Back in the Spey Valley another bird is coming back to breed, this time all the way from Africa: the osprey. It’s not just any old osprey, but arguably the most famous pair of nesting birds in the world – the celebrated Ospreys of Loch Garten. From soon after the ancestors of these birds first returned here to nest in the 1950s, millions of visitors have tramped through the pine forest to a viewpoint where they watch these birds in all their glory. Today, they can do so from the comfort of a heated visitor centre, decorated with an enormous image of a magnificent osprey, with closed circuit TV screens beaming live, close-up pictures directly from the nest. But it wasn’t always like this. In the early days the few people allowed to sit and watch these birds had to do so from a small, cramped hut, from where dedicated volunteers sat guarding the ospreys around the clock for the whole of the breeding season. They did so because a bird as rare as the osprey inevitably became the target for unscrupulous egg collectors, for whom a clutch of Scottish ospreys’ eggs to add to their collection was the avian equivalent of the Holy Grail. At the time this was the only pair of ospreys nesting anywhere in Britain, the pair that pioneered the birds’ eventual re-establishment as a British breeding species. Ospreys, like most raptor species, had always been persecuted in Scotland, partly because they competed with humans for food – in this case fish – and partly because of sheer prejudice against any bird with a hooked beak and sharp claws. Some species, like the golden eagle, managed to hang on in the face of such persecution; others, like the white-tailed eagle, did not – the last pair of these magnificent birds of prey nested on the Isle of Skye in 1916.
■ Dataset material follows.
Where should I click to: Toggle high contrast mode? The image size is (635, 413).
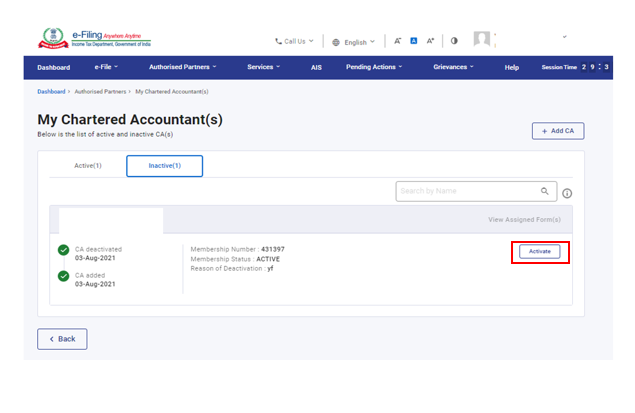(x=454, y=42)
The osprey may or may not have disappeared completely – it is often reported that the last breeding attempt was also in 1916, on Loch Loyne in the Highlands – but raptor expert Roy Dennis believes that a few pairs did manage to hang on and breed during this period in remote parts of the region. Whatever the truth of the matter, when a pair built a nest at Loch Garten in 1954, it was hailed as a momentous event in the world of ornithology. Five years later, in 1959, Operation Osprey began: a scheme to guard the nest against egg collectors, organised with military efficiency by George Waterston (a former prisoner of war and by then the head of the RSPB in Scotland). He also made the controversial (but as it turns out farsighted) decision to invite the public to come to see the nest, working on the assumption that the more people who knew about the ospreys, the safer they would be. Today, well over half a century later, it is clear that Waterston’s scheme didn’t just work; it was a resounding success. Tens of thousands of people come each spring and summer to enjoy watching these charismatic birds. Even though several hundred pairs of ospreys now breed in Scotland, and birds are also nesting in parts of England and Wales, they will no doubt continue to flock to Loch Garten for what Bill Oddie has described as ‘the full osprey experience’. What an experience it is.
Ospreys are one of the most impressive of all Scotland’s breeding birds. They are also one of the most distinctive, being brown above and creamy-white below, with a distinctive brown stripe through the eye creating a mask-like appearance, a pale crown and a hooked bill. Ospreys are roughly the size of a buzzard, at about 55-60cm (21-24in) long, with a wingspan of up to 180cm (6ft). Ospreys may be rare in Britain, but globally they are both common and widespread, found throughout Europe and much of Asia, North and South America, Africa and Australasia – although the Australian population has just been granted full status as a separate species, now known as the Eastern Osprey.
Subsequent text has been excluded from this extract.